◆ INSTRUÇÕES DA TAREFA
No texto sobre Child of Light, substitua "headphones" por "auscultadores" e transcreva tudo desde "Não posso de" até "início ao fim.".

Uma das melhores e mais envolventes mecânicas de Child of Light é a forma como Igniculus interfere nos combates e exploração. Enquanto Aurora percorre os cenários controlada pelo jogador, Igniculus acompanha e também ele pode ser controlado pelo jogador. O ritmo do jogo não é elevado e a dificuldade muito menos ainda, bastante acessível até e sem desafio para os mais batidos no género mas a pequena bola azul incute alguma diversidade na experiência inspirada nos jogos clássicos. Isto porque Igniculus pode impedir que os inimigos ataquem, recolher itens que não podemos alcançar com Aurora ou até recolher pontos de vitalidade e magia para virar o equilíbrio dos combates a nossa favor.

Ocasionalmente vamos desferir, ou sofrer, um ataque que nos atrasa na barra de turnos em baixo no ecrã de combate. Isto dita que perdemos a ver de atacar e quando o timing pode ser do mais precioso para ditar uma vitória de uma derrota (imaginem que na vossa equipa de dois, máximo permitido, um deles está constantemente a perder a sua vez a atacar) e ficam com uma ideia de como usar Igniculus para atrasar os inimigos pode ser recompensador caso bem gerido. Atacarmos sucessivamente com os ataques mais adequados, estando atento aos elementos, enquanto Igniculus abranda o adversário e ficamos prontos para alcançar a vitória.

Na Vita o sistema de combate funciona na perfeição e sentimos que esta versão mantém toda a essência de Child of Light e de forma alguma foi comprometida neste aspeto. Posso dizer até que jogar na PlayStation 4 ou na PlayStation Vita é exatamente a mesma coisa em termos da experiência em si, é basicamente a mesma, tal como deveria ser. A única coisa que pode precisar de algum hábito é se quiserem deixar o analógico esquerdo e controlar Igniculus através do ecrã tátil. Precisa de uma boa hora ou mais para encaixarem a facilidade na navegação que isto permite e é provavelmente um dos maiores pontos positivos para esta versão em particular.

Não posso de forma alguma deixar de mencionar o incrível trabalho de Couer de Pirate ao criar esta banda sonora. É um trabalho tocante e que encaixa na perfeição na visão do estúdio. Dá até a sensação que ambas as componentes foram criadas lado a lado tendo a autora e cantora sido parte integrante do desenvolvimento. Jogar Child of Light com os headphones ligado à Vita é altamente aconselhado pois torna a imersão assim muito maior. Juntamente com o departamento visual, todo ele a lembrar um livro de fábulas para crianças desenhado à mão, esta obra do Ubisoft Montreal é colorido e vibrante, inspirador do início ao fim.

◆ DADOS APRESENTADOS
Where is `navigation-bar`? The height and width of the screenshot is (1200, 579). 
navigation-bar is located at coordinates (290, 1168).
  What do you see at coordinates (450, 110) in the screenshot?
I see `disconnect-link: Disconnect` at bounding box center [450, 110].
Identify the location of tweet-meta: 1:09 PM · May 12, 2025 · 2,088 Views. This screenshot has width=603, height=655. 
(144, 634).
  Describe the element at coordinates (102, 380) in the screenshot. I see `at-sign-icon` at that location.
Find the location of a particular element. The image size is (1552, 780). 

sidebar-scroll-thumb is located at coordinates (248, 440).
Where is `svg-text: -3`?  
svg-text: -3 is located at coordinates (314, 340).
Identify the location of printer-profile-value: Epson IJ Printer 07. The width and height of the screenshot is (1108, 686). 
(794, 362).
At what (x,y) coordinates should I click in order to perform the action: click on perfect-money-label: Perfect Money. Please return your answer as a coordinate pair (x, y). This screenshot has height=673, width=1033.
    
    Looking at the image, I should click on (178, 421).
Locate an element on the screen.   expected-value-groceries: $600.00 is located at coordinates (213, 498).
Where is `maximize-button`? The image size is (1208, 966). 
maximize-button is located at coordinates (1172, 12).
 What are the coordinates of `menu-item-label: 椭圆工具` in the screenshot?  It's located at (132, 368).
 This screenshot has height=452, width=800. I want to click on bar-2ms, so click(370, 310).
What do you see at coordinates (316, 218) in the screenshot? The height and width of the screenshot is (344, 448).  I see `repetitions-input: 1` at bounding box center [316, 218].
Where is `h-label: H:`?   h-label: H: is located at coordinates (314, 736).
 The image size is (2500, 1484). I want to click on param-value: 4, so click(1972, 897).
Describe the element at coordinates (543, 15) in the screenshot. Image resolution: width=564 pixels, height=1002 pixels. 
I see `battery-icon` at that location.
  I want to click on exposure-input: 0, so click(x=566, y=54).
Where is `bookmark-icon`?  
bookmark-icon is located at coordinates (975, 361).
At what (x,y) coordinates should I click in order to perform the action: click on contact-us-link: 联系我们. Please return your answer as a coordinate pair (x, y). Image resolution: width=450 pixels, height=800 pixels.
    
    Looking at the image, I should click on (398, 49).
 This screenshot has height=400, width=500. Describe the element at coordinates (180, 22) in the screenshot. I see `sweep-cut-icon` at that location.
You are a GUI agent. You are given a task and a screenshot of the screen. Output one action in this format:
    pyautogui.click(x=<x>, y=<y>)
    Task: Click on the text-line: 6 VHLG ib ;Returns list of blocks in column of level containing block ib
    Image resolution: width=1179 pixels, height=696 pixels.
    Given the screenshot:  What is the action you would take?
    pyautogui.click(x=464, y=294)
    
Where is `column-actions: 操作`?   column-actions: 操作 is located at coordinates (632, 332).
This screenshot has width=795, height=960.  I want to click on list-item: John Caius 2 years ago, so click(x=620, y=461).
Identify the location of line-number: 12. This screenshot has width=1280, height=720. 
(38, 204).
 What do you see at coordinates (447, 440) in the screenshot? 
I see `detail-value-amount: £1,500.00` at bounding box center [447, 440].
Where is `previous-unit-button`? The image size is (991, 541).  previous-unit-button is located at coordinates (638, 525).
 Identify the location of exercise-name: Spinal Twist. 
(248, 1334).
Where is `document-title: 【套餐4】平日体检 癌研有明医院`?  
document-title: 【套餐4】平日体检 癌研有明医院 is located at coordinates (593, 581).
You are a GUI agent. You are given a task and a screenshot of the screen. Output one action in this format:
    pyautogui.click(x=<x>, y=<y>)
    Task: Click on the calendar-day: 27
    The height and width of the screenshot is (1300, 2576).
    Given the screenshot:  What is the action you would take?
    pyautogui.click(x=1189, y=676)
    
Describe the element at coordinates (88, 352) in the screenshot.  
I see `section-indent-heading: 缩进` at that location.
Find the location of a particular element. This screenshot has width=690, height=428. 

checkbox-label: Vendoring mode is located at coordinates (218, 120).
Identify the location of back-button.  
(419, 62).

◆ RESPOSTA
Não posso de forma alguma deixar de mencionar o incrível trabalho de Couer de Pirate ao criar esta banda sonora. É um trabalho tocante e que encaixa na perfeição na visão do estúdio. Dá até a sensação que ambas as componentes foram criadas lado a lado tendo a autora e cantora sido parte integrante do desenvolvimento. Jogar Child of Light com os auscultadores ligado à Vita é altamente aconselhado pois torna a imersão assim muito maior. Juntamente com o departamento visual, todo ele a lembrar um livro de fábulas para crianças desenhado à mão, esta obra do Ubisoft Montreal é colorido e vibrante, inspirador do início ao fim.